TO DO
Reproduce the Tokyo travel blog below word for word, between "I have to keep" and "are in Japan.", inclusive.

PASSAGE PROVIDED

I wanted to post some pictures and just give small examples of Tokyo. I still haven’t decided how to describe this beautiful city. It is like no other place that I’ve been before. I hope some day I can explain what it looks like. Or maybe you all can come and check it out for yourselves (HA HA HA) I'll try to get some more pictures that can give you an idea of what the city looks like. These pictures mainly show food....great food!!

Arrived in Tokyo!!


Wow!! So I have a lot to write about. First of all I want to say we made it safely to Japan….Praise God!! In fact this whole trip has been so awesome and I see God’s hand so much already upon us and the people here. I got to say that it was hard spiritually to come the day we left. But the moment I got on the second flight from Houston, Tx to Tokyo I have been overwhelmed by God’s hand of mercy upon me. On the flight over I was able to share and pray with a guy from Manila. The first night in Tokyo I had this dream of meeting an American lady and calling David(our team leader) over to meet her. The next morning I walk into the room and there he is talking to this lady that I had seen in my dream!! (wow!! That has never happened to me before!!) Just confirmation that God’s hand is upon us. Other small details include meeting another family from Denton working at the same place we have been staying at…in fact they are part time members (they live in another city part time) of the church one of our team members is at in Denton.)

Saturday, May 20, 2006

breifing




three crazy girls and donated smothies time of worship during the briefing









Tiem of worship...








team building

I have to keep this short because its only about 10 hours before we will head out to Tokyo…but I wanted to post these pictures of the last few days…our team has been in a time of briefing. Were our hearts and spirits have been prepared for this trip. I can’t describe in words what it has all meant and felt like. From the intense emotional time with God where I believe He really allowed me to see why I have been feeling all these crazy things in my heart to the fun crazy times of relationship building. All I know is that I am expecting God to great big things with and through us while we are in Japan.
THis will be my small group during the time in Japan...Please pray for us.

Tuesday, May 16, 2006

3 more days until briefing

I’ve got like 101 things to do before this trip but as my dad says “There is always room for a break.” Just some thoughts about the up coming trip….Yesterday, Erina (my roomie and fellow team member) and I were able to hang out and shop for some gifts for the people that we will meet. As I purchased each one it was my prayer that the people we give them too will not only enjoy the small token but receive God’s love through our small service. I picked several postcards of Texas and was reminded of my Japanese Sister, Kaori, and how her dad had so kindly given one to me from Japan a few weeks ago. I hope the gifts I bring just as much joy or more than the one that I received.

DATA EXCERPT
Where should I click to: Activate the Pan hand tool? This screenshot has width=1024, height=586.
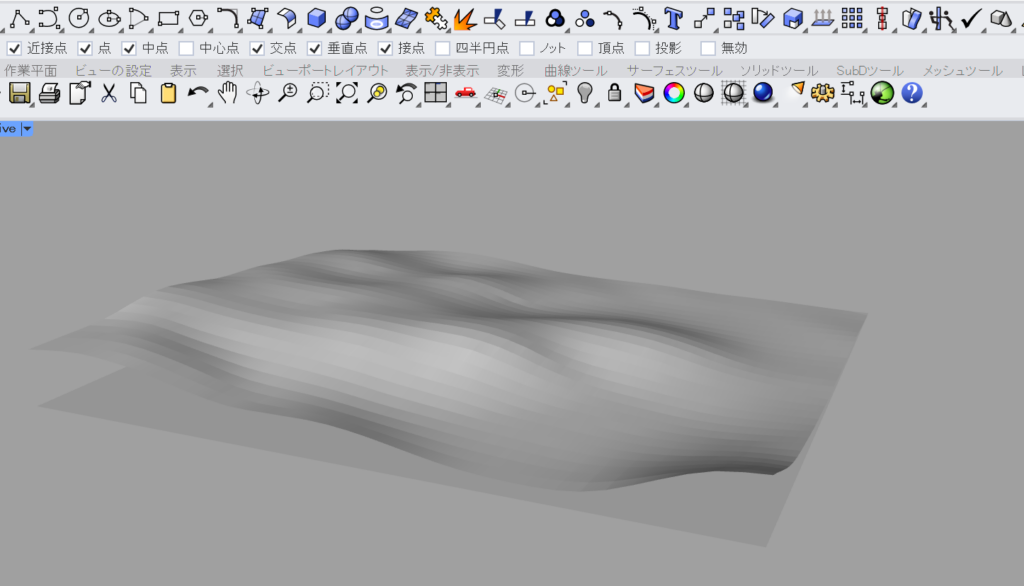click(x=228, y=94)
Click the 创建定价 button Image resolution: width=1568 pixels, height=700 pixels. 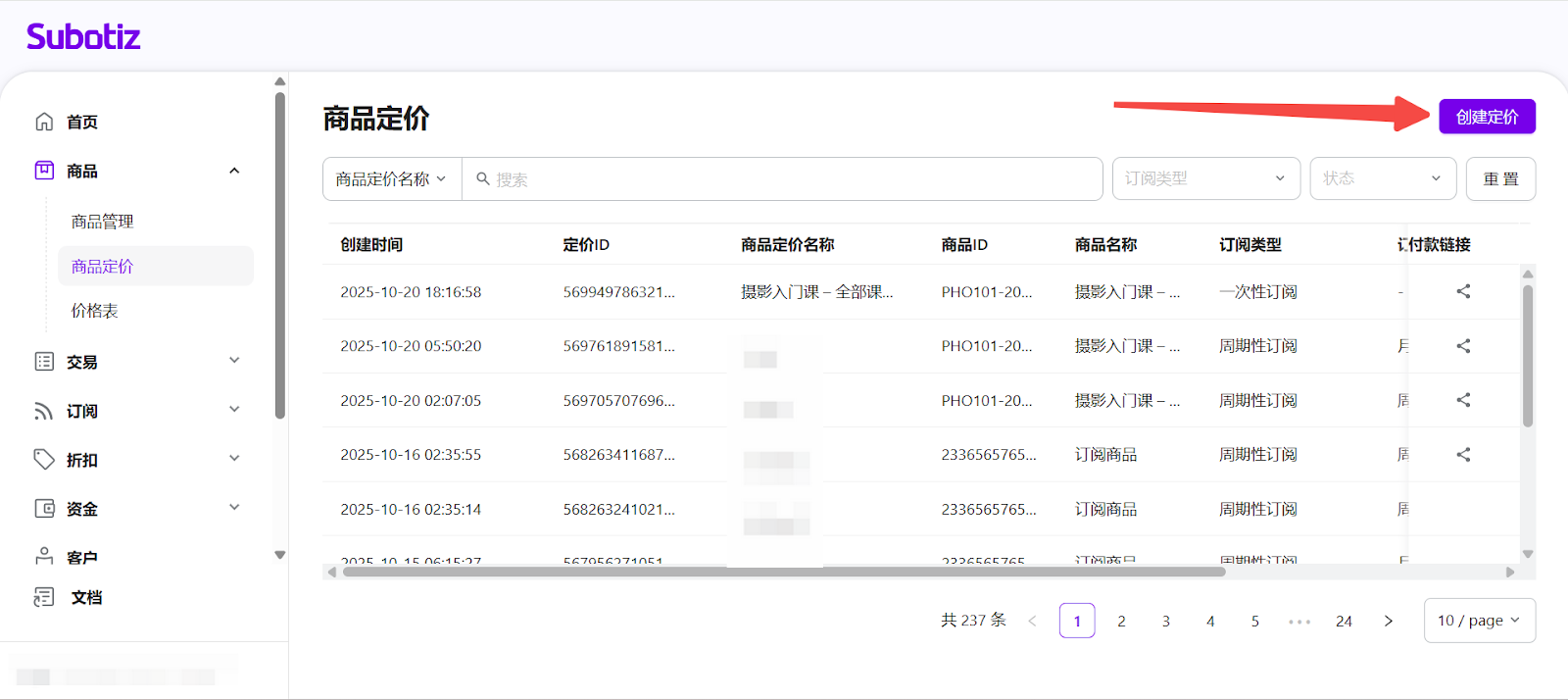click(1487, 117)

FULL ANSWER
I have to keep this short because its only about 10 hours before we will head out to Tokyo…but I wanted to post these pictures of the last few days…our team has been in a time of briefing. Were our hearts and spirits have been prepared for this trip. I can’t describe in words what it has all meant and felt like. From the intense emotional time with God where I believe He really allowed me to see why I have been feeling all these crazy things in my heart to the fun crazy times of relationship building. All I know is that I am expecting God to great big things with and through us while we are in Japan.